Reputation: 11
My code below doesn't work for the URLs in nytimes which are articles. Please try changing the URL variable to something else and you'll see that it works. Why is that?
#url = "http://www.nytimes.com";
url = "http://www.nytimes.com/interactive/2014/07/07/upshot/how-england-italy-and-germany-are-dominating-the-world-cup.html"
htmlfile = urllib.urlopen(url);
htmltext = htmlfile.read();
print htmltext;
Please advise. Thanks.
Upvotes: 1
Views: 331
Reputation: 1936
I think NYT validates your request with cookies. If the request isn't an ordinary request by web browser, the server returns Location header. It makes your request get lost.
The solution is simple.
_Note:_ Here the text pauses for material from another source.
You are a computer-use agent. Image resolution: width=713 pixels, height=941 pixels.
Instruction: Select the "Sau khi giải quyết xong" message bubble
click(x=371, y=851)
Use cookiejar like this:
import cookielib, urllib2
cj = cookielib.CookieJar()
opener = urllib2.build_opener(urllib2.HTTPCookieProcessor(cj))
url = "http://www.nytimes.com/interactive/2014/07/07/upshot/how-england-italy-and-germany-are-dominating-the-world-cup.html"
htmlfile = opener.open(url)
htmltext = htmlfile.read();
print htmltext
Upvotes: 2
Reputation: 37023
By "doesn't work" I presume you mean it doesn't give you the expected content. I get an empty result when I access that URL using urllib
so this is likely yet another aspect of the NYT's "paywall."
Upvotes: 0